** Opening Supplied material block **
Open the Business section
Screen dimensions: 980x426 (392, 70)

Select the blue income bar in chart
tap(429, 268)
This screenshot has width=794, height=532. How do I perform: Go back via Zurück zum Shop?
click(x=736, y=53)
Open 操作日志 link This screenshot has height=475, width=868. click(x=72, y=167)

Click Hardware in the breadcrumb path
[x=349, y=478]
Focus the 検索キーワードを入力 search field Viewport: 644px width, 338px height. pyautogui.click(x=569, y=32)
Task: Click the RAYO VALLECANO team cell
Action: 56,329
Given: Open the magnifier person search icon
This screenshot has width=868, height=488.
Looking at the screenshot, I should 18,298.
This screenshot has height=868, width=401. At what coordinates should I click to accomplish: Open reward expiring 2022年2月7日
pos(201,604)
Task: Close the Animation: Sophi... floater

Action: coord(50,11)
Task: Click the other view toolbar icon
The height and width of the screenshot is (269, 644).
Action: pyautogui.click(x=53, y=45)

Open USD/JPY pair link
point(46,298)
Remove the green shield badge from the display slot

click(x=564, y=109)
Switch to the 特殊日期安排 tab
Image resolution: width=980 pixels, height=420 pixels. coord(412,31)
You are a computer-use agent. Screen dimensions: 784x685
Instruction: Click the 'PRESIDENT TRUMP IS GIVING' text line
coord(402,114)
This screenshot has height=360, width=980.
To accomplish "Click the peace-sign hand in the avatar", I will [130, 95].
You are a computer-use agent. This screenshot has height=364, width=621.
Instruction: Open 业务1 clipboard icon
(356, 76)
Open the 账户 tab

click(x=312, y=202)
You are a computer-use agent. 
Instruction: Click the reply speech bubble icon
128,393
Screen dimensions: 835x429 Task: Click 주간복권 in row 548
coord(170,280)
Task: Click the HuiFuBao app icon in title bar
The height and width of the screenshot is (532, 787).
** Closing Supplied material block **
* [What you will do]:
Beginning with the first line of the records above, reproduce each line exactly, ending at the line that contains "Task: Click the other view toolbar icon", and leave out everything else.

* [Result of this exercise]:
Open the Business section
Screen dimensions: 980x426 (392, 70)

Select the blue income bar in chart
tap(429, 268)
This screenshot has width=794, height=532. How do I perform: Go back via Zurück zum Shop?
click(x=736, y=53)
Open 操作日志 link This screenshot has height=475, width=868. click(x=72, y=167)

Click Hardware in the breadcrumb path
[x=349, y=478]
Focus the 検索キーワードを入力 search field Viewport: 644px width, 338px height. pyautogui.click(x=569, y=32)
Task: Click the RAYO VALLECANO team cell
Action: 56,329
Given: Open the magnifier person search icon
This screenshot has width=868, height=488.
Looking at the screenshot, I should 18,298.
This screenshot has height=868, width=401. At what coordinates should I click to accomplish: Open reward expiring 2022年2月7日
pos(201,604)
Task: Close the Animation: Sophi... floater

Action: coord(50,11)
Task: Click the other view toolbar icon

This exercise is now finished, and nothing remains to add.